Can you give the data below again with each "internal" changed to "restricted" and everything else untouched, leaving the pictures out?

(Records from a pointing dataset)

-- start --

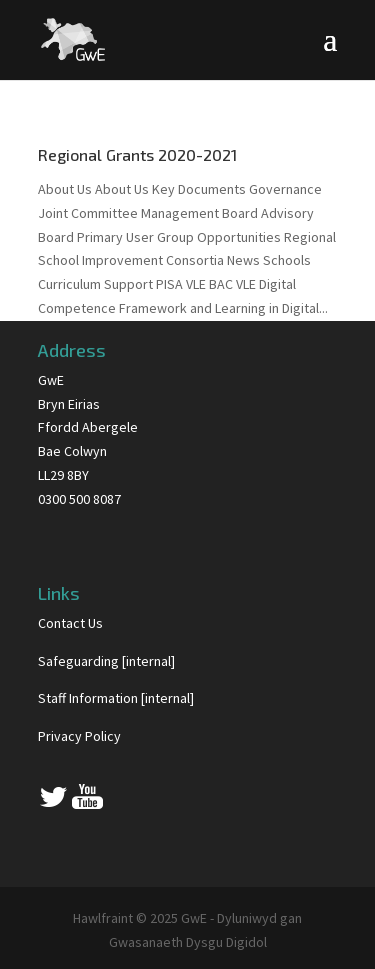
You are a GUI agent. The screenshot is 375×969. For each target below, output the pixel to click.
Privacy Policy (79, 736)
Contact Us (70, 623)
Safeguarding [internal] (106, 661)
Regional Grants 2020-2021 (137, 154)
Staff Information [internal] (116, 698)
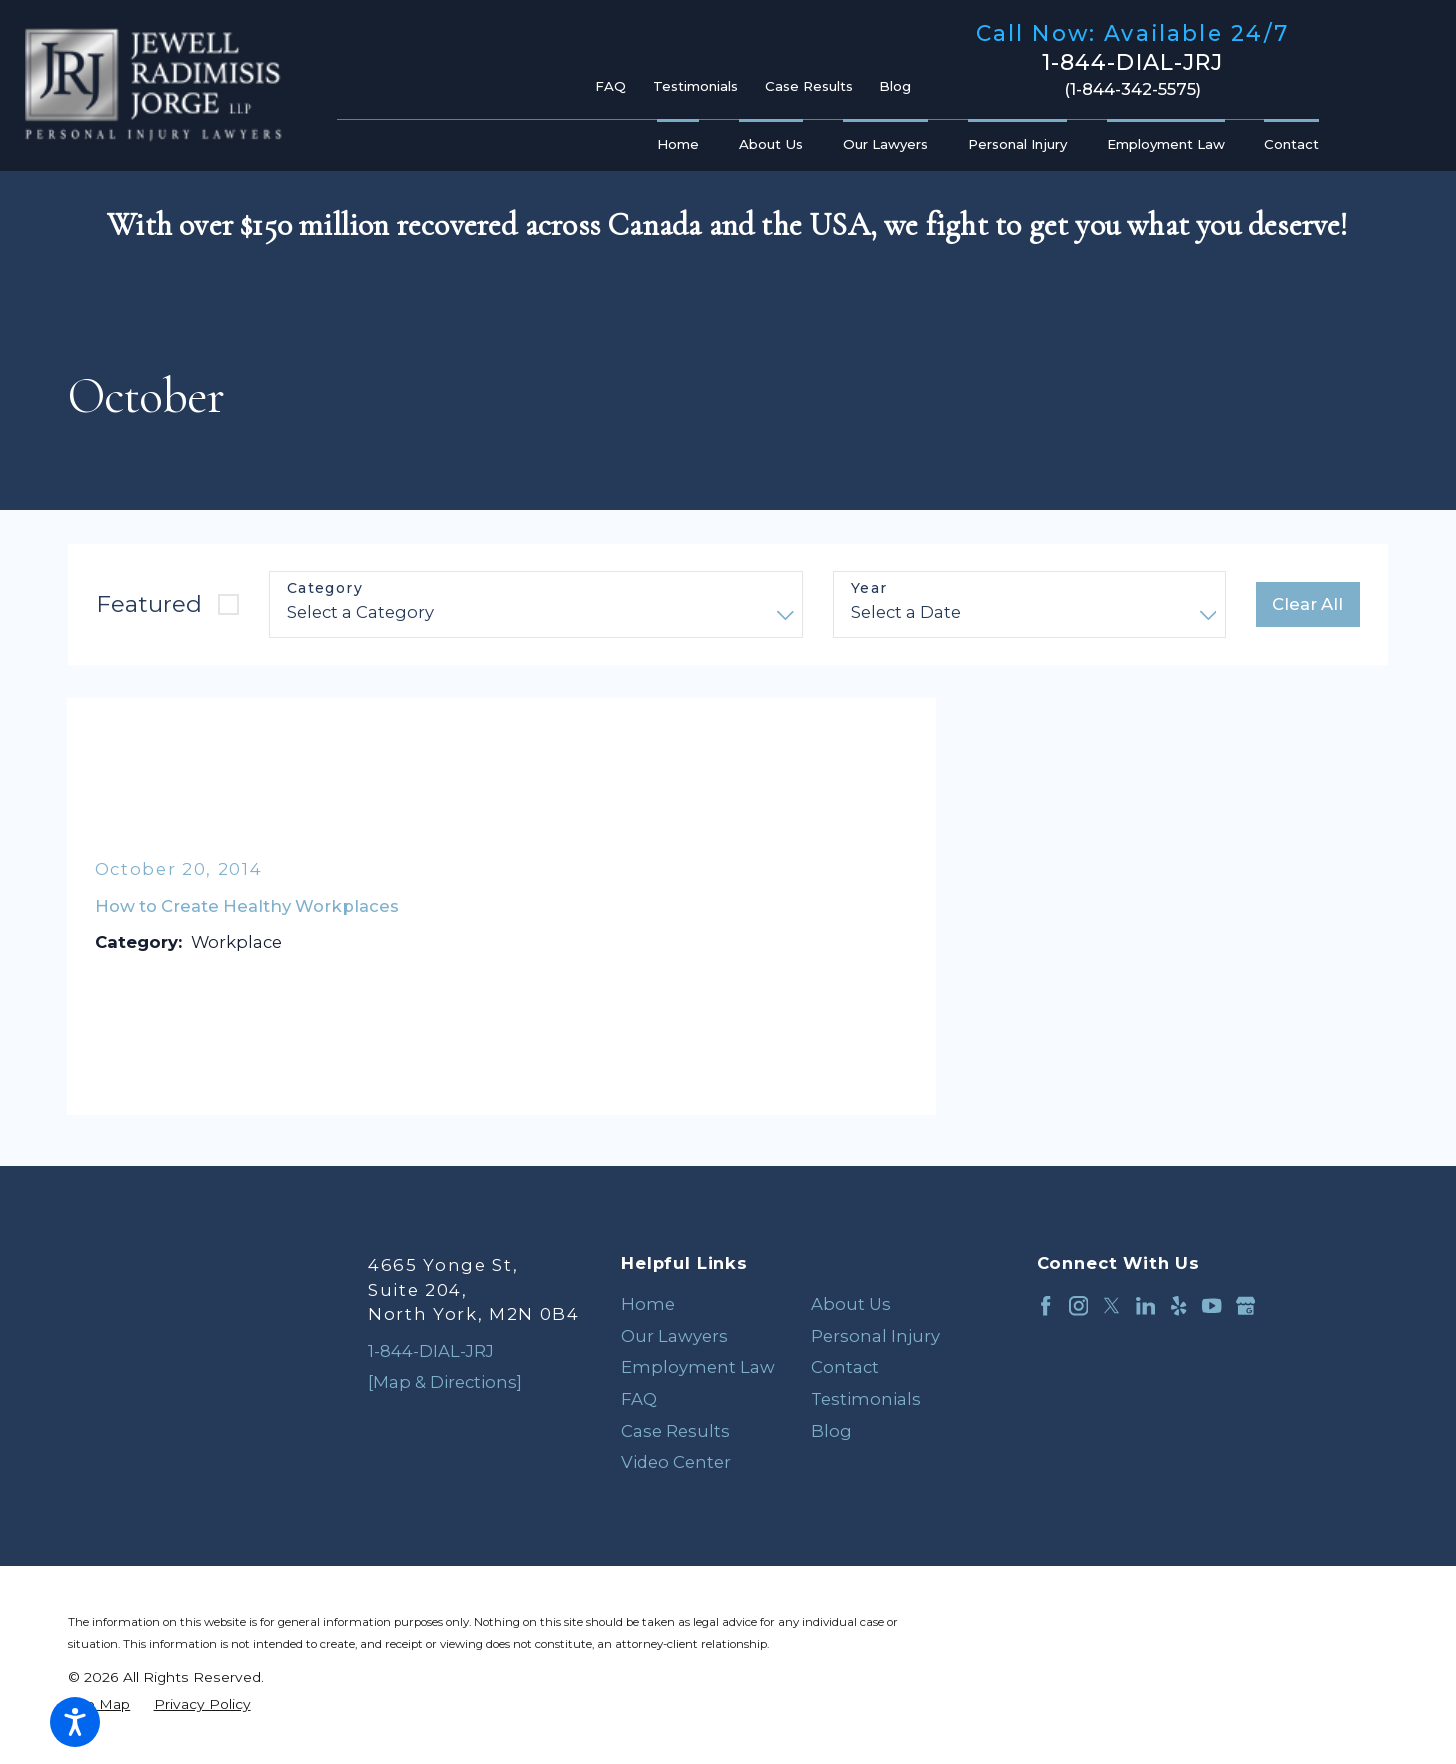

-- end --

COMPLETE RESPONSE
You are a GUI agent. The screenshot is 375×969. For each target below, output the pixel to click.
Privacy Policy (79, 736)
Contact Us (70, 623)
Safeguarding [restricted] (106, 661)
Regional Grants 2020-2021 (137, 154)
Staff Information [restricted] (116, 698)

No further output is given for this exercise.